The retrotrapezoid nucleus (RTN) contains noncholinergic noncatecholaminergic glutamatergic neurons that express the transcription factor Phox2b (chemically coded or "cc" RTN neurons). These cells regulate breathing and may be central chemoreceptors. Here we explore their ultrastructure and their acid sensitivity by using two novel BAC eGFP-Phox2b transgenic mice (B/G, GENSAT JX99) in which, respectively, 36% and 100% of the cc RTN neurons express the transgene in complete or partial anatomical isolation from other populations of eGFP neurons.

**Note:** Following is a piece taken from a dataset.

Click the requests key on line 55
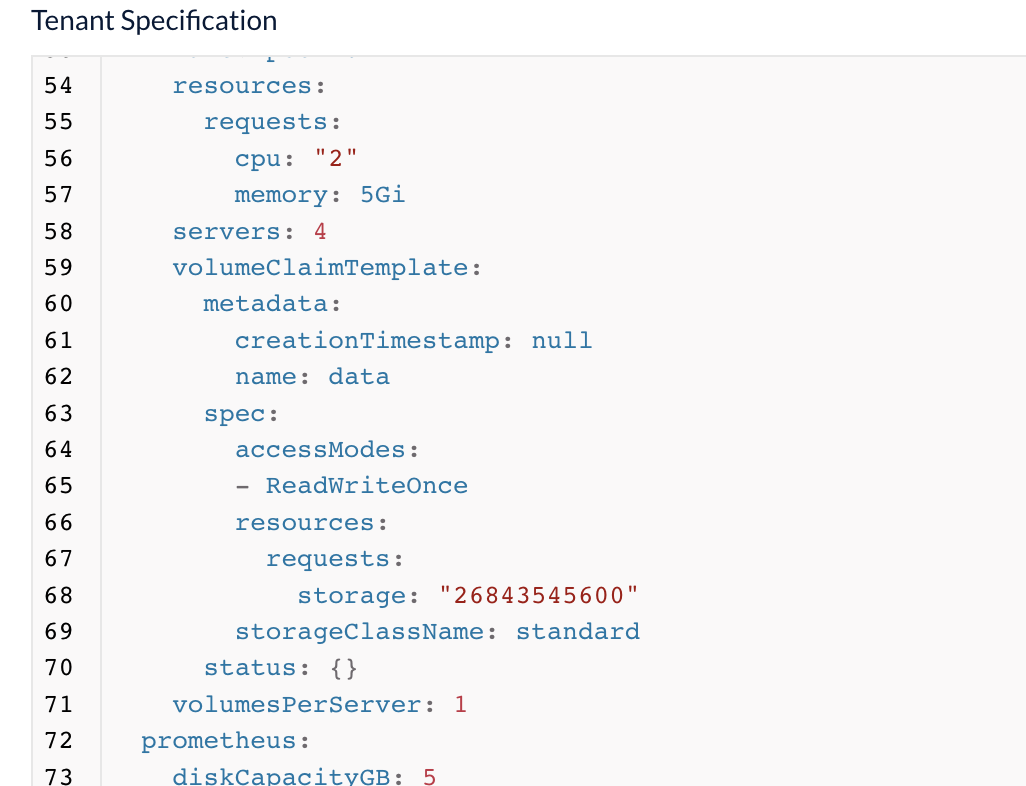 click(265, 121)
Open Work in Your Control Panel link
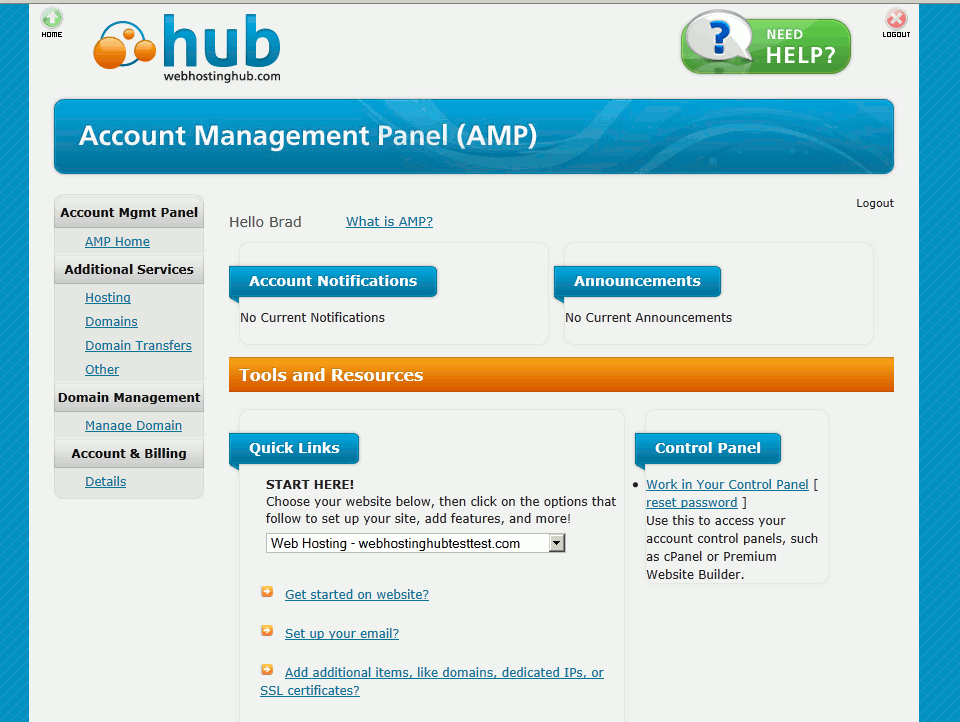This screenshot has height=722, width=960. pyautogui.click(x=727, y=485)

All but one of the eGFP-labeled RTN neurons recorded in these mice were acid activated in slices. These cells contained VGLUT2 mRNA, and 50% contained preprogalanin mRNA (determined by single-cell PCR in the B/G mouse). Two neuronal subgroups were revealed, which differed in discharge rate at pH 7.3 (type I approximately 2; type II approximately 4 Hz) and the degree of alkalization that silenced the cells (type I 7.4-7.6, type II 7.8-8.0). Medial to the RTN, C1 neurons recorded in a tyrosine hydroxylase-GFP mouse were pH insensitive between pH 6.9 and pH 7.5. Ultrastructural studies demonstrated that eGFP-labeled RTN neurons were surrounded by numerous capillaries and were often in direct contact with glial cells, pericytes, and the basement membrane of capillaries. Terminals contacting large proximal eGFP dendrites formed mainly symmetric, likely inhibitory, synapses. Terminals on more distal eGFP dendrites formed preferentially asymmetric, presumably excitatory, synapses. In sum, C1 cells are pH insensitive, whereas cc RTN neurons are uniformly acid sensitive. The RTN neurons receive inhibitory and excitatory synaptic inputs and may have unfettered biochemical interactions with glial cells and the local microvasculature.